A novel analytical method of cisplatin using the high-performance liquid chromatography with a naphthylethyl group bonded with silica gel (πNAP) column

Abstract

Cisplatin is the most widely used anticancer drug in the world. Mono-chloro and none-chloro complexes of cisplatin may be believed to be the activated compounds. The separation of these compounds using octa decyl silyl column or aminopropylsilyl silica gel column is difficult because of high-reactivity and structural similarity. In this study, cisplatin, hydroxo complexes, and OH-dimer were determined by high-performance liquid chromatography (HPLC) using a naphthylethyl group bonded with silica gel (π NAP) column.
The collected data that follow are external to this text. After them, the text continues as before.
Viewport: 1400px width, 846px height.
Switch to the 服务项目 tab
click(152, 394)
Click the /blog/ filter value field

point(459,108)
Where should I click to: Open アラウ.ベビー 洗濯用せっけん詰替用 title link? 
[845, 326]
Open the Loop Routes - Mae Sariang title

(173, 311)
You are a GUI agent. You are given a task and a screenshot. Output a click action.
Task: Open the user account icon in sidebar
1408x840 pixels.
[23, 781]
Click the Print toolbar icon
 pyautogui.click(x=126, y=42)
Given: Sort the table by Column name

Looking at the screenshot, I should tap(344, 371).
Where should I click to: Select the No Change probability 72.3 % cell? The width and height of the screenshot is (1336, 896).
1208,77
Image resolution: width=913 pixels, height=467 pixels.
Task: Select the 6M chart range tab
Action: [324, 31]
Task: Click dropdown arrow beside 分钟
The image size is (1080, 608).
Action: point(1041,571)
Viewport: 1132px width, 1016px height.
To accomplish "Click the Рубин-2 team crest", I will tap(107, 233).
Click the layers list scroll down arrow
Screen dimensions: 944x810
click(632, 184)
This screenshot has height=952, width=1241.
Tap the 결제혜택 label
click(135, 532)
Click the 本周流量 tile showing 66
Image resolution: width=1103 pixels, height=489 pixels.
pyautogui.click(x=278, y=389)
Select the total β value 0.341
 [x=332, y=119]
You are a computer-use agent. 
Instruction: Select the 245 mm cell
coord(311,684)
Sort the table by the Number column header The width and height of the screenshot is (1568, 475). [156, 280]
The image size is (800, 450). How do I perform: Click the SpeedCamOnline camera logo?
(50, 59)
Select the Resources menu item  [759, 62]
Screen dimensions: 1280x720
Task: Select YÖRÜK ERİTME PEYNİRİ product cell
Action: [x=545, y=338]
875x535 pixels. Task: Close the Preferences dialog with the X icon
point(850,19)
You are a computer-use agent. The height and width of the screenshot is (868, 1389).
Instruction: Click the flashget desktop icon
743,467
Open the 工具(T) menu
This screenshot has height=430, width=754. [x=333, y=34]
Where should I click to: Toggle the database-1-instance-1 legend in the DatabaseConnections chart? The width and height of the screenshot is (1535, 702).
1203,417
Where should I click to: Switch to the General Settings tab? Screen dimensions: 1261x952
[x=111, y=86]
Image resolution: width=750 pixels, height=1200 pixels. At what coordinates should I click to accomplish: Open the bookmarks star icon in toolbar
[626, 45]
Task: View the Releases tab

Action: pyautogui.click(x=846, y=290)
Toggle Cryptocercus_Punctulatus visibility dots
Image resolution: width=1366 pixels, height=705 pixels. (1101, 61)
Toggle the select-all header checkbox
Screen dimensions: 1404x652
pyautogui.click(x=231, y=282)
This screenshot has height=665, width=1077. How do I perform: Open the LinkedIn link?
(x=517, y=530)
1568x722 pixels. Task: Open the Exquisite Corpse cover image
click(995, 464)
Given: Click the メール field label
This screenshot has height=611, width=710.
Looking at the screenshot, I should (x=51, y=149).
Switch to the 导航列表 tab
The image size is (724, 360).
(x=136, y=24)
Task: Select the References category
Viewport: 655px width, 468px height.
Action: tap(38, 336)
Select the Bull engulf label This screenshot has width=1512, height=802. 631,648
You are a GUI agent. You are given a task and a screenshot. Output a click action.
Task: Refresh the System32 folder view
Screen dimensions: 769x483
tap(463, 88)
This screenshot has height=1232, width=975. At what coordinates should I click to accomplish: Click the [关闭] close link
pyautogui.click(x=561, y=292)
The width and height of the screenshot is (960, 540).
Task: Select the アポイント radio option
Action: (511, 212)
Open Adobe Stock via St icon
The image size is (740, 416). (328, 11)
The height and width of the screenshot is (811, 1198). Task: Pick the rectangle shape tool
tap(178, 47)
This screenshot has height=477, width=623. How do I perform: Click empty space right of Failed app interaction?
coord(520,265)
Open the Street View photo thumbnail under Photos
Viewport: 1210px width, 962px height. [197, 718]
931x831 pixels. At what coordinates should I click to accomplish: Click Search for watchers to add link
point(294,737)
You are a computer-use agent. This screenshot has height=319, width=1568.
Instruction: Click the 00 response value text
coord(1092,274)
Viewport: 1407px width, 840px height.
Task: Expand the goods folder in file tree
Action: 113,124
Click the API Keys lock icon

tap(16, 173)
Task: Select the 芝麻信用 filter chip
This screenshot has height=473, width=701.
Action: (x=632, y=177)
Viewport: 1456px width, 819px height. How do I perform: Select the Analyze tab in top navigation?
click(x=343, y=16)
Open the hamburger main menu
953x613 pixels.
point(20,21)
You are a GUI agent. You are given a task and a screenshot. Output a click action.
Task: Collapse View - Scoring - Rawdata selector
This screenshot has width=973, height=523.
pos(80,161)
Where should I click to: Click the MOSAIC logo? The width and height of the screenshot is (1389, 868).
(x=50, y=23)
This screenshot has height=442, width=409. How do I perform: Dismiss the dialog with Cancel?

The analytical conditions of HPLC were as follows: analytical column, π NAP column; wave length, 225 nm; column temperature, 40 °C; mobile phase, 0.1 M sodium perchlorate, acetonitrile, and perchloric acid (290: 10: 3), flow rate, 1.0 mL/min. Sample (20 μL) was injected onto the HPLC system. Retention time of cisplatin, mono-chloride, OH-dimer, and none-chloride was 3.2, 3.4, 3.6, and, 4.3-6.6 minutes, respectively. Measurable ranges with this method were 1×10^-5 to 4×10^-3 M for cisplatin. Correlation coefficient of the calibration curves of cisplatin was 0.999 (P < 0.01). The within- and between-day variations of CV were 5% or lower. In this study, injectable formulations in physiological saline solution, water for injection, 5% glucose solution, and 7% sodium bicarbonate precisely were measured the stability and compositional changes upon mixing by πNAP column rather than C18 column. We successfully determined cisplatin, hydroxo complexes, and OH-dimer by HPLC using a π NAP column. Thus the measurement of CDDP should be done using a πNAP column rather than a C-18 column or aminopropylsilyl silica gel column.